Alternative means of interacting with computers, such as gesturing, are rising in popularity due to the low cost and high availability of sensors in conjunction with increases in available computational resources. Now that these technologies have become mainstream, focus is shifting to fine-tuning of methods to provide more natural and usable interfaces.
Consider the case of the WaveGlove, for instance. For low-power and mobile applications, hand gesture recognition is typically achieved with the help of a single inertial measurement unit (IMU) attached to the hand; this allows for basic gesturing in which the movement of the whole hand can be recognized. WaveGlove, in contrast, uses five IMUs, one on each finger, to collect higher-resolution data about the movements of the hand and fingers.
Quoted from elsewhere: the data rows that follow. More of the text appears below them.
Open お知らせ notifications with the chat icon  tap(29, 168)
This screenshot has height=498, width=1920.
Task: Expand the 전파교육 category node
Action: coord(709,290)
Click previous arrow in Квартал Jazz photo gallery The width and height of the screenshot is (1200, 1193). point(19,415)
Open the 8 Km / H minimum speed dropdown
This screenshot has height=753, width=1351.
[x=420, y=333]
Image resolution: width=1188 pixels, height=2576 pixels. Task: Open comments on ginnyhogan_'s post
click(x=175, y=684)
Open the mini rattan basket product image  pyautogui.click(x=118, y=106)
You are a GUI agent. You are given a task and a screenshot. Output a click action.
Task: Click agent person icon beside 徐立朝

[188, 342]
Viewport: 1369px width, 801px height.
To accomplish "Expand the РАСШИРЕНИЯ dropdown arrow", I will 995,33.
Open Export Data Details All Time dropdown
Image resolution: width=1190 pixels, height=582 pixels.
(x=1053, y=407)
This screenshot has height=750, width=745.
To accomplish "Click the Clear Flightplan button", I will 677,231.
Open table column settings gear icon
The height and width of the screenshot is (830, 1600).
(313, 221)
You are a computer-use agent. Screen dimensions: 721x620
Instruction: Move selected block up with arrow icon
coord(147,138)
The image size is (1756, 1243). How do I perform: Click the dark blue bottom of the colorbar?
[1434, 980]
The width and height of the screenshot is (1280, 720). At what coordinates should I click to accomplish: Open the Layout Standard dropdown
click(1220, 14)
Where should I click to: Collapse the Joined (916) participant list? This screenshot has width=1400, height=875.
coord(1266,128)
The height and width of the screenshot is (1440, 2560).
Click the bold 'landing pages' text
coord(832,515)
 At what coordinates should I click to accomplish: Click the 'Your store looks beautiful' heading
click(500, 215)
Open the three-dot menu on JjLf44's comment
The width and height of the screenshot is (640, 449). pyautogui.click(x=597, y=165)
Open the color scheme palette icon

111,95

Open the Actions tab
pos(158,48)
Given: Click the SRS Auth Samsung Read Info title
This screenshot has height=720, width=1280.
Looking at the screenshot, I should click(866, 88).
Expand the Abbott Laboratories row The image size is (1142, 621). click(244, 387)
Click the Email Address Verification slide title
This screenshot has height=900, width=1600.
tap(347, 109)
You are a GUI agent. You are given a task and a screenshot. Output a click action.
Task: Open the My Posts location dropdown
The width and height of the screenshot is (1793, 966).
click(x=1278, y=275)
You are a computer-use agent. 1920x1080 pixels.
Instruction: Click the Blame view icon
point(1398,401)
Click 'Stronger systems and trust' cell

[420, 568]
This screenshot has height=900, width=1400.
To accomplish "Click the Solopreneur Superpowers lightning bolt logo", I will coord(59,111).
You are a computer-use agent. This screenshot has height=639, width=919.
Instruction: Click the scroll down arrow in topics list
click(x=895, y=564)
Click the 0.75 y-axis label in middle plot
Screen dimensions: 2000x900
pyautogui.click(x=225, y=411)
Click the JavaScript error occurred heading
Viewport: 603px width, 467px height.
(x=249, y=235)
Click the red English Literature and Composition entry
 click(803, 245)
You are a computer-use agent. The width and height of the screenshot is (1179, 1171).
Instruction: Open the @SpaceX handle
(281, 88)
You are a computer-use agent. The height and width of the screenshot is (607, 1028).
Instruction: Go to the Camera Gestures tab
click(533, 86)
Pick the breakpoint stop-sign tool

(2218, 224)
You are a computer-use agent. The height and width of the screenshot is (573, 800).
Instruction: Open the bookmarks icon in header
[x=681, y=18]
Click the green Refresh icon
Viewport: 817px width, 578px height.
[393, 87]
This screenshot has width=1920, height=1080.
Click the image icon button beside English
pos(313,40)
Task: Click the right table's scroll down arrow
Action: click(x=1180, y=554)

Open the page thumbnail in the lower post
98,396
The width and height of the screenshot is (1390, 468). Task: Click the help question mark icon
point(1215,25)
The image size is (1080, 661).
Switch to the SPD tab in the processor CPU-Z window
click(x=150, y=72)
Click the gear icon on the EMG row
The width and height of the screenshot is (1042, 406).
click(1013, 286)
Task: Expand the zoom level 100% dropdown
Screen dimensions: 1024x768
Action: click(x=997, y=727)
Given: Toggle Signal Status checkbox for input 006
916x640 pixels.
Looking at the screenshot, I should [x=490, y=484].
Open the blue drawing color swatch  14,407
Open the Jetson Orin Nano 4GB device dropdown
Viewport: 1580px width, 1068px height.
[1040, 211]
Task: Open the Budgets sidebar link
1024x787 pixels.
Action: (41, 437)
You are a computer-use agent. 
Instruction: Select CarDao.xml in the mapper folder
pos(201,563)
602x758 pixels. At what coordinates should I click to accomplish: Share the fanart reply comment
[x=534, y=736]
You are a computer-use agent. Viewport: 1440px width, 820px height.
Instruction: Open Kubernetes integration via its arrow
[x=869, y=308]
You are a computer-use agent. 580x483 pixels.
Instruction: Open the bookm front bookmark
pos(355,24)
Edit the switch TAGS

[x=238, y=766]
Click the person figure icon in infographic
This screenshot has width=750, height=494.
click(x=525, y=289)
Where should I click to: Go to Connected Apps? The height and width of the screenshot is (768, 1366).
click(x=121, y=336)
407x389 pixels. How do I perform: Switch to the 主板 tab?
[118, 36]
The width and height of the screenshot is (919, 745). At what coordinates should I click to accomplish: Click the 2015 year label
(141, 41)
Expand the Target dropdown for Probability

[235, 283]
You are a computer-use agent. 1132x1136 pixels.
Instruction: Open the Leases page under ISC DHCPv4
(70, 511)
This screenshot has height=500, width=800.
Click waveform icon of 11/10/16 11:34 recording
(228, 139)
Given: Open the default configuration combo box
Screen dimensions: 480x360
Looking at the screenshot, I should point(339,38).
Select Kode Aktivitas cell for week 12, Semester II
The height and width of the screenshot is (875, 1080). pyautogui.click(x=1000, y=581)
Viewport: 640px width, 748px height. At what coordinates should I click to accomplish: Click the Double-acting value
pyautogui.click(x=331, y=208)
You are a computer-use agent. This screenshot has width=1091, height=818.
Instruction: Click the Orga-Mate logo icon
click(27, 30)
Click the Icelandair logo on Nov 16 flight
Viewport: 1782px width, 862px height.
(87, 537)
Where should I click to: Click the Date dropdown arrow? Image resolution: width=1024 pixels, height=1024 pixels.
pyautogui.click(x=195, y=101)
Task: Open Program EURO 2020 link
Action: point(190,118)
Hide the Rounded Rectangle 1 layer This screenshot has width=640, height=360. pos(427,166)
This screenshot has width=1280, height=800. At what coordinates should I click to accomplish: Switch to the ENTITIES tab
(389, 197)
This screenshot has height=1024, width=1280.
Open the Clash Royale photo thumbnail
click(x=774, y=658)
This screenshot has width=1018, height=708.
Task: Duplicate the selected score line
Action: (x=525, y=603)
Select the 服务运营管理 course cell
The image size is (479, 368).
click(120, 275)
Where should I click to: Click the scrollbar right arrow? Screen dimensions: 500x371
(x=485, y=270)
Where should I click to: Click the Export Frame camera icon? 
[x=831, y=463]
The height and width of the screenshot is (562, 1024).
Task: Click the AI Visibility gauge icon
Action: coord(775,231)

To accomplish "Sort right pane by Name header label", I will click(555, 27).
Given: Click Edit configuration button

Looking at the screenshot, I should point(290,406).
The prototype device, developed by a pair of researchers at Comenius University Bratislava in Slovakia, consists of a silken glove worn on the left hand fitted with five common MPU6050 IMUs, one near the tip of each finger. The IMUs all connect to a multiplexer located on the back of the palm. Another longer cable runs from the multiplexer to external processing units and a power supply.
The team used the WaveGlove to collect two datasets — one called WaveGlove-single that is composed of eight simple gestures involving the whole hand, and a second called WaveGlove-multi in which ten more complex gestures involving specific finger movements were made. The often-used gesture vocabulary of WaveGlove-single was selected primarily to serve as a reference point, while the vocabulary of WaveGlove-multi was chosen to highlight the advantages of a multi-sensor approach. Over 11,000 gestures were collected in total.
The researchers evaluated over a dozen different classification methods on their datasets, ranging from classical machine learning to deep learning approaches. They found a Transformer-based architecture which utilizes a self-attention mechanism to provide the most accurate results. Near-perfect classification accuracy was achieved on the WaveGlove datasets.
The team next wanted to understand what factors made the most impact on the final performance of the device. They found that, unsurprisingly, the placement location of the IMUs on fingers had a significant impact when finger movements were an important part of a gesture. They also looked at the impact of the number of sensors used. They discovered that the number of sensors did not impact evaluation of WaveGlove-single gestures. For WaveGlove-multi, however, increasing the number of IMUs improved performance, but only to a certain point. Adding more than three sensors only marginally improved the results.
This research shows that multiple sensors clearly have a place in providing more natural, richer gesture-based interfaces. It also shows that a one-size-fits-all approach may not be optimal — rather the number of sensors, and their placements, should be customized for the particular use cases of a device. Continuing this work may lead to improved communication between humans and machines in the future. The team’s next step is to fine-tune their Transformer-based model to increase the vocabulary of gestures.